Canada’s Whitecap rebounds to profit in Q1
Canadian producer Whitecap Resources said April 29 it had net income of C$19.6mn (US$15.9mn) in Q1 2021, rebounding from a C$2.1bn net loss in Q1 2020, when collapsing oil and gas prices forced a non-cash accounting charge of C$2.9bn.
Funds flow increased to C$187.8mn from C$131.8mn, which Whitecap attributed to higher commodity prices and increased oil and gas production.
Total production averaged 95,828 barrels of oil equivalent (boe)/day in Q1 2021, up from 73,452 boe/day in the comparable period a year ago.
Natural gas production was sharply higher, at 129.1mn ft3/day compared to 70.5mn ft3/day, reflecting the 2020 acquisition of NAL Resources, which brought new associated gas production.

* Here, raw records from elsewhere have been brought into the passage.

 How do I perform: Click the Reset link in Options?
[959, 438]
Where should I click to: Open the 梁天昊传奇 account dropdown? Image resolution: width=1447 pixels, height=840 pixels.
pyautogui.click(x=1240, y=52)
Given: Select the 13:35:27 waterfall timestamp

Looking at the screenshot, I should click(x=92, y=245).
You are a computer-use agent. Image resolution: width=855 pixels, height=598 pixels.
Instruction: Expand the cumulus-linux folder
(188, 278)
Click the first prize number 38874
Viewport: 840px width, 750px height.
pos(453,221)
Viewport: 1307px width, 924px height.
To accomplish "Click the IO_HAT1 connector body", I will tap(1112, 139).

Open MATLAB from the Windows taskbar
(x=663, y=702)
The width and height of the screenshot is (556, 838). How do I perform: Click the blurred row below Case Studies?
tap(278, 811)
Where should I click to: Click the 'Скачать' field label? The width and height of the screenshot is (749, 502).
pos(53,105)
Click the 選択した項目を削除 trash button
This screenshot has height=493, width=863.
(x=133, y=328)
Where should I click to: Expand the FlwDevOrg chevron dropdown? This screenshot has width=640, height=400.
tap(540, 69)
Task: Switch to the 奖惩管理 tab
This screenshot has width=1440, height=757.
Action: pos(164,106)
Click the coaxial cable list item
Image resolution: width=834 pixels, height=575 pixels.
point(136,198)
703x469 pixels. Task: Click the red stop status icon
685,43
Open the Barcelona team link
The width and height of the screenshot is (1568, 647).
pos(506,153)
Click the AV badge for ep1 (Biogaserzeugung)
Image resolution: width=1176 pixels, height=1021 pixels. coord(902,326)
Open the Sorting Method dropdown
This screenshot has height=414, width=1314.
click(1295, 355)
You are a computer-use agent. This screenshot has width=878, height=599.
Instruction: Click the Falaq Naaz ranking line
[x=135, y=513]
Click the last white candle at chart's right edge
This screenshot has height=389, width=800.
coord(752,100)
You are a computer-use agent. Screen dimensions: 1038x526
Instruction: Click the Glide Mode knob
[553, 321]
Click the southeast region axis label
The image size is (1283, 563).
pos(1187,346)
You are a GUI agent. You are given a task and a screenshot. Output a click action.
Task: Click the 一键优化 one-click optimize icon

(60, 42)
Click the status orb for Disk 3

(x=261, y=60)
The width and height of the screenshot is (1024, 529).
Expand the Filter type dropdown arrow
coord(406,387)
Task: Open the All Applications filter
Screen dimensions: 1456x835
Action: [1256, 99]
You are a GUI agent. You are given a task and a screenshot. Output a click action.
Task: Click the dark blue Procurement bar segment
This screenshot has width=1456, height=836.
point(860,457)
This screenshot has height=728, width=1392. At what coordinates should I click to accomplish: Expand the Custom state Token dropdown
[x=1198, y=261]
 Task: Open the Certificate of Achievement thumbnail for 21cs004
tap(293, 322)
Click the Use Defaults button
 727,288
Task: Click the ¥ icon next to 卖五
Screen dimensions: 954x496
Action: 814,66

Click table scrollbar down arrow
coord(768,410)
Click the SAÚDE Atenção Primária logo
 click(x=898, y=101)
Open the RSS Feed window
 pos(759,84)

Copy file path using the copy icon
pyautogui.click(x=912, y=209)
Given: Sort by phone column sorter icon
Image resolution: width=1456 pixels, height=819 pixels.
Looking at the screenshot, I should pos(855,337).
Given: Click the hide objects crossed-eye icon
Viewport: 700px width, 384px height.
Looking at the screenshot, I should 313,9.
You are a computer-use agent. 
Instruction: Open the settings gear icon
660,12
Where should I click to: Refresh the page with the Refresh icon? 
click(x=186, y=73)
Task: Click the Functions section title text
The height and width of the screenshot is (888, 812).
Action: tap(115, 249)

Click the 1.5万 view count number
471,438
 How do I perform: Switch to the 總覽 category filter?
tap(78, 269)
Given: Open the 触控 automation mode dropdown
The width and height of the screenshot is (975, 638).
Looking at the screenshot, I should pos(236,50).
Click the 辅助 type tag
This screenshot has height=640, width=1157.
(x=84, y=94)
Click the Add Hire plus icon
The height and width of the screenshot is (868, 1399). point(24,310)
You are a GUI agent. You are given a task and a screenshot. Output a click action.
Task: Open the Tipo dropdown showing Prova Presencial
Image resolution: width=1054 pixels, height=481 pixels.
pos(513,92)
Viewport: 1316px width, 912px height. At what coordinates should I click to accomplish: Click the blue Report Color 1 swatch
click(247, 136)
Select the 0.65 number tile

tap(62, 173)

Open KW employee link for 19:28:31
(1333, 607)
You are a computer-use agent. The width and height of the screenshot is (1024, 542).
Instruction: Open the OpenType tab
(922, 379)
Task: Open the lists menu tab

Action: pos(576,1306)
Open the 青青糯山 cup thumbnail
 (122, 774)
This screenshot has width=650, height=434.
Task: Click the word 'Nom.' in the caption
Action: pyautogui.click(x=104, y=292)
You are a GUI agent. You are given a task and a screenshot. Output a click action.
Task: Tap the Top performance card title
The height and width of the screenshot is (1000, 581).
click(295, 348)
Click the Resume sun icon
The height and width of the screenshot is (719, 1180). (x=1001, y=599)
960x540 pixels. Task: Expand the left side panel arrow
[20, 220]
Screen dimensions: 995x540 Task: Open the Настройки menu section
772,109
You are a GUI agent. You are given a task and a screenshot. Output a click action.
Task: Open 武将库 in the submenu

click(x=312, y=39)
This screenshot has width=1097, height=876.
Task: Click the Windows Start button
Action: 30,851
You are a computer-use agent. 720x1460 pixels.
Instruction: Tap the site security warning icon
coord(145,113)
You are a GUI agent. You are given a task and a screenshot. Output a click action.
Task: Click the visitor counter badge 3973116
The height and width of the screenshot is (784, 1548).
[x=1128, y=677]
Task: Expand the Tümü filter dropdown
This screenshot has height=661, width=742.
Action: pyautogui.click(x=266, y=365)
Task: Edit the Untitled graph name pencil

Crude oil and natural gas liquids production in Q1 2021 averaged 74,303 b/day, up from 61,708 b/day, reflecting both the NAL acquisition and the acquisition in 2020 of TORC Oil and Gas. The NAL acquisition closed in January this year; TORC closed in February.
Although Whitecap’s production is moving higher, it claims net-negative CO2 emitter status, thanks largely to a pair of carbon capture, utilisation and storage (CCUS) projects in Alberta and Saskatchewan.
Its main CCUS project at Weyburn, Saskatchewan, has sequestered 36mn mt of CO2 captured from the Boundary Dam coal-fired generating station and a coal gasification plant in North Dakota.
A second sequestration project, at Joffre in central Alberta, was acquired as part of Whitecap’s acquisition of NAL Resources; in 2020, it sequestered 21,500 mt of CO2 but process efficiency improvements have increased the annual rate to 34,000 mt/yr, with the potential for an additional increase to 45,000 mt/yr.
“Currently, we are sequestering approximately 2mn mt of CO2/per year, which represents half of the 4mn mt/yr of CO2 sequestered in Canada,” Whitecap says, noting that it has existing infrastructure capacity to increase sequestration volumes to more than 4mn mt/yr.
“We have identified a total of 250mn mt of pore space capacity for CCUS on our existing lands and anticipate with the initiatives we have underway having significantly higher capacity in the future,” it says. “In addition, we have more than 20 years of CCUS experience and have the facilities and infrastructure that provide a strong foundation…to quickly increase our sequestered volumes to assist other industry partners to find storage solutions for CO2 emissions.”